The human tongue has somewhere up to 8,000 taste buds to inform us when some thing is sweet, salty, sour or bitter — or, as we usually think of it, delicious or revolting. Tastes differ from one region to the next, and no two people’s seem to be the same. But what is it that makes certain people love Roquefort cheese and others think it smells disgusting? How do our experiences of food as infants and even in the womb affect our food preferences? Are cravings for particular foods really a sign that we’re lacking the nutrients that can be found in them? And why, even when we are completely full, do we always have room for dessert? In Taste Matters John Prescott tackles these conundrums and more as he explores why we like the foods we do.”
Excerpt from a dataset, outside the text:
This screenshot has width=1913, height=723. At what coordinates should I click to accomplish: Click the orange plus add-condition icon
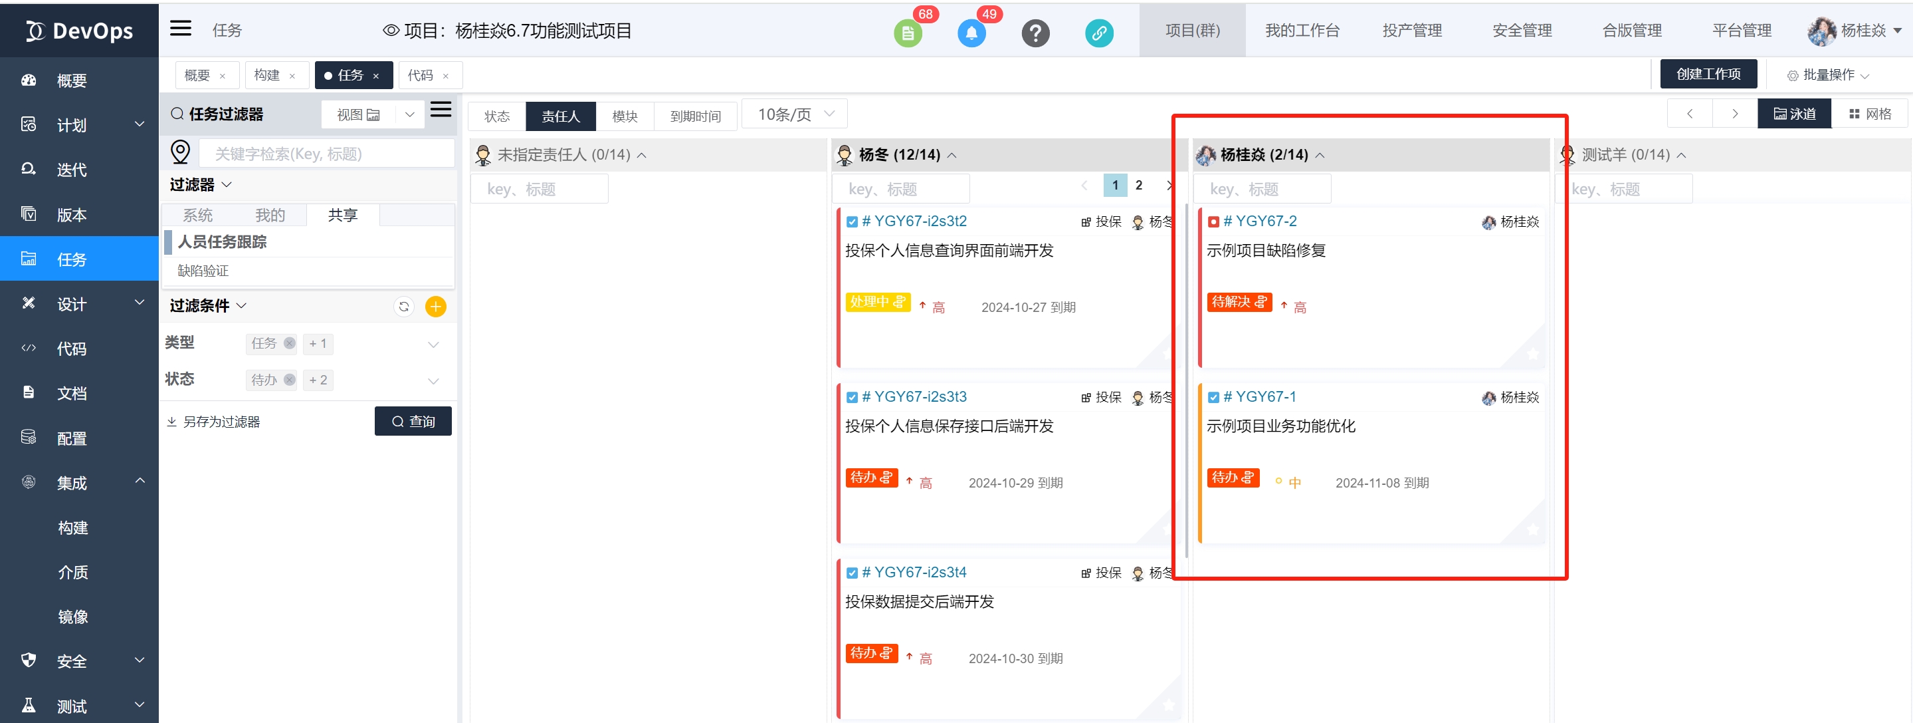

Over the last festive week, all of my (up to) 8,000 taste buds have been extremely busy enjoying the holiday season, which is why i've chosen to write about this book at this point in time. Fortunately there was no sausage or cheese on sticks at any of the four celebratory dinners that I attended and indeed, I don't think I saw any tinned pineapple plattered out anywhere. There was though, a similarity between all of the meals of which I partook. All four had turkey, ham, roast vegetables and salads, followed by overly sweet desserts including trifle on 3 occasions. (For some unknown reason I didn't see any fruit mince pies on offer this year... very strange.)

The reason I've written about all of this is that this similarity in food between four unconnected meals (completely different groups of people) is obviously due to not only culturally and geographically significant festive eating rituals, but also a matter of taste. I didn't hear anyone complaining about any of the foods on offer, so I think I can safely say that everyone found the plenteous spreads to be tasty... or maybe everyone was too polite. This generalisation of taste appreciation covering all four meals is based on the joy felt by my own 8,000 taste buds on all four occassions.

So why did we all like it? I guess the answer is in this book.